Curitiba tem primeira deflação do ano
Carmem Murara
De Curitiba
Pela primeira vez neste ano, Curitiba apresentou deflação, que ficou em 0,12%, segundo pesquisa mensal divulgada ontem pelo Instituto Paranaense de Desenvolvimento Econômico e Social (Ipardes) referente ao mês de agosto. O índice negativo do custo de vida foi puxado para baixo pelo segmento do vestuário, que apresentou uma variação negativa de 5,2%. O Índice de Preço ao Consumidor (IPC) acumulado no ano é de 5,8%.
O segundo item que teve maior influência na deflação foi o transporte/comunicação, que teve uma variação positiva de 0,76%. O item que mais pesa neste setor é o de combustível. Apesar de a gasolina ter ficado 2,1% mais cara, houve uma redução de 7,7% no preço do álcool. Os usineiros foram obrigados a baixar os preços para escoar o excesso de produção, mas já avisaram que assim que a demanda aumentar eles voltam a subir o preço.

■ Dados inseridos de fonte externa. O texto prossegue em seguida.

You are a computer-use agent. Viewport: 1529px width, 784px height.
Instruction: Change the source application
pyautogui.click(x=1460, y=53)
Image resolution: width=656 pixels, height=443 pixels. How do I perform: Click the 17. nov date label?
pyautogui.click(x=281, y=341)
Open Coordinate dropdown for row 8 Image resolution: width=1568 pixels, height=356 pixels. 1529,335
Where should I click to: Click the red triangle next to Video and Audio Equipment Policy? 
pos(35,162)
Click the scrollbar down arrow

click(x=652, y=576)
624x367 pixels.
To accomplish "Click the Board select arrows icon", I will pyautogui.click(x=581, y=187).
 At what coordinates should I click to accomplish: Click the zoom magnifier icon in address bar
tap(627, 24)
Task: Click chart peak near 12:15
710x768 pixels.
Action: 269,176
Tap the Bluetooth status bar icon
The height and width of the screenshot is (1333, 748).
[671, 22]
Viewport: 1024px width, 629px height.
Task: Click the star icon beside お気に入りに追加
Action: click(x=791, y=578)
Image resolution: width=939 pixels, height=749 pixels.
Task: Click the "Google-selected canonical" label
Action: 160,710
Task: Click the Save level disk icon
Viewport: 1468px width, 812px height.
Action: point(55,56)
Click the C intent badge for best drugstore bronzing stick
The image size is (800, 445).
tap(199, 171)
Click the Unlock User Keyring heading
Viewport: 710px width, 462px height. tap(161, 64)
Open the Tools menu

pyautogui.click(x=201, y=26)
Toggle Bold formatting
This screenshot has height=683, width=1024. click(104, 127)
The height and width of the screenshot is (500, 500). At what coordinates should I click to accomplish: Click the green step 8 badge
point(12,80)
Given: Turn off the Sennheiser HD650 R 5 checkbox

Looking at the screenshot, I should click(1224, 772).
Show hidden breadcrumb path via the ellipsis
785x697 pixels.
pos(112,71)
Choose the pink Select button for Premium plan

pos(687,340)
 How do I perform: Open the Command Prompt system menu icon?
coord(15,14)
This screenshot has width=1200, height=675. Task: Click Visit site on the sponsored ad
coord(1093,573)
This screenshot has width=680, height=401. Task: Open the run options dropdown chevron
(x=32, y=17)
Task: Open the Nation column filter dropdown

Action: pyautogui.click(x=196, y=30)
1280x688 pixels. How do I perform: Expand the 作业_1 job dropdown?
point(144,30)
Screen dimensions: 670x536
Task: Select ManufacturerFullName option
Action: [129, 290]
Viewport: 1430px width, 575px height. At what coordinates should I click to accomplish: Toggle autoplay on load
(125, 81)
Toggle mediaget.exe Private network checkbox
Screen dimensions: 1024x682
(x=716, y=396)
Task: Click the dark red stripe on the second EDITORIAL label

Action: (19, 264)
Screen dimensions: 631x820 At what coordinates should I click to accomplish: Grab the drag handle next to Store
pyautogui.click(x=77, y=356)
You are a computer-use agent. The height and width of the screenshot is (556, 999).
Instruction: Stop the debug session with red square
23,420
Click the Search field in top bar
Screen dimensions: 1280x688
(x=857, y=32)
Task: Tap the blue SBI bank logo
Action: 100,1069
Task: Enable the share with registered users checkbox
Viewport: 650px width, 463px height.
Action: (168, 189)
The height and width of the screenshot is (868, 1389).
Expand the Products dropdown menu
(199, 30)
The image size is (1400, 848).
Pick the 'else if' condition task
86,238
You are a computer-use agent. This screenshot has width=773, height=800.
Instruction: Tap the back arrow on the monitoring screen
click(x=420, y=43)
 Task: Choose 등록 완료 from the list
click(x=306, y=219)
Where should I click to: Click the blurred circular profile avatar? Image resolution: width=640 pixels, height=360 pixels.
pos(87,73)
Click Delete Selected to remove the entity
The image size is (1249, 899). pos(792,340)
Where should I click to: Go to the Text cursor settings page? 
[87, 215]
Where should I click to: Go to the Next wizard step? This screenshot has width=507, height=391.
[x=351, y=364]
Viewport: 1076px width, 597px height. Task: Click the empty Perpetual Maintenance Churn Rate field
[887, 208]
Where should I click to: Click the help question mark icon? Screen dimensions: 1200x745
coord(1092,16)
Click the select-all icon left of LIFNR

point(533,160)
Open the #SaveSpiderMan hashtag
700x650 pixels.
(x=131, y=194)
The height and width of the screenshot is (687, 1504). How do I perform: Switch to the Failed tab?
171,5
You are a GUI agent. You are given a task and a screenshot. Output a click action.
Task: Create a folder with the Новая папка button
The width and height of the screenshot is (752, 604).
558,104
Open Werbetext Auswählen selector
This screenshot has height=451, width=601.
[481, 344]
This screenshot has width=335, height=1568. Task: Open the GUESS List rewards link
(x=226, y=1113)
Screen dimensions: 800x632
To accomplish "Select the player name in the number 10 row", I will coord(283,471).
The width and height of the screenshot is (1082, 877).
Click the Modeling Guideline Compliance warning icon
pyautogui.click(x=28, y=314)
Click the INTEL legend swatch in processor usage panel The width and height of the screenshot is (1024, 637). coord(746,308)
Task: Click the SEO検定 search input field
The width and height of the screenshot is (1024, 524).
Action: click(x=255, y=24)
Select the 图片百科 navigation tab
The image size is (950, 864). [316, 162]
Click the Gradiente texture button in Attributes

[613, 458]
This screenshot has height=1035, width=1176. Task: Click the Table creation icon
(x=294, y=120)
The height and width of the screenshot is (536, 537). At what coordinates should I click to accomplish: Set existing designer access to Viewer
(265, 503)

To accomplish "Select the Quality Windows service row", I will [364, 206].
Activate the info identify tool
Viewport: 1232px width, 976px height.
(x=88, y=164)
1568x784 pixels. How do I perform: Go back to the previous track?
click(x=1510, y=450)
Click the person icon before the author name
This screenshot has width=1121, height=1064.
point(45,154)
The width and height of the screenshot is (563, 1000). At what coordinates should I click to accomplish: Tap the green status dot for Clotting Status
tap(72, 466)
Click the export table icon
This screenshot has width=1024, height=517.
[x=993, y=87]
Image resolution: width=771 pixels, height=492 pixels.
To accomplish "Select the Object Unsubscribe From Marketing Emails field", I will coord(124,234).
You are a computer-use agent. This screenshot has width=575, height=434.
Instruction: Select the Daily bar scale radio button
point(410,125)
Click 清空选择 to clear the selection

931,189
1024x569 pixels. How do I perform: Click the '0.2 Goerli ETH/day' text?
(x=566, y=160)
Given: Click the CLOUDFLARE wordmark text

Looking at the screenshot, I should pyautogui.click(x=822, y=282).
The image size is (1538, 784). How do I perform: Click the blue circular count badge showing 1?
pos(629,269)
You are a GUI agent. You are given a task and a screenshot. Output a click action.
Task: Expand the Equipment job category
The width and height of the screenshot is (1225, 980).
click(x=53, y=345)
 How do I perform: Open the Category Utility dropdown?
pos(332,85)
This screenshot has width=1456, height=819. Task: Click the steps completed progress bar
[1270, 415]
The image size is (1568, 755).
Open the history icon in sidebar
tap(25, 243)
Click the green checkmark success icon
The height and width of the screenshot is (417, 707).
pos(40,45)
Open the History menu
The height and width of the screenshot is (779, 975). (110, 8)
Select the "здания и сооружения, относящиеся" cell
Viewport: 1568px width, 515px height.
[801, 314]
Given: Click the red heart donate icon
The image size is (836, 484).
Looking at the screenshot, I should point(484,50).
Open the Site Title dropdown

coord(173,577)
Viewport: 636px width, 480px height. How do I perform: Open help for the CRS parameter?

Já o aumento da gasolina ainda vai refletir na inflação de setembro, segundo previsão feita pelos economistas do Ipardes que fizeram a apresentação dos números. Desde o início do ano até agora o combustível aumentou em média 50%, mas os postos conseguiram repassar, na prática, 42%, afirmou o diretor do Centro Estadual de Estatísticas do Ipardes, Arion Foerster. Ele analisa ainda que o comportamento médio do preço da gasolina e as promoções dadas pelos postos de combustíveis poderão ainda refletir neste mês de setembro.
Os alimentos também tiveram um comportamento diferenciado para a composição da inflação negativa de agosto. Alimentos e bebidas, que em julho tiveram queda média de 0,3%, recuperaram o mesmo percentual no mês passado. A alta foi observada, principalmente, pelo aumento de produtos como o tomate (2,9%), frango resfriado (4,8%) e cenoura (52,5%).
Os itens que mais ficaram mais baratos em agosto foram o álcool combustível e o conserto de veículos, mas não tem tanto peso no índice quanto o vestuário. Já a energia elétrica residencial (4%), telefone residencial (5,8%), tarifas de ônibus (3%) tiveram as maiores altas.
A pesquisa para identificar o Índice de Preços ao Consumidor é feita a partir de uma consulta a 1,7 mil estabelecimentos comerciais e 500 domicílios, o que totaliza 75 mil cotações de preços feitas mensalmente. O levantamento atinge famílias que tenham uma renda mensal entre um e 40 salários mínimos, o que representa 90% da população. A metodologia é a mesma utilizada pela Fipe, em São Paulo, para calcular o IPC.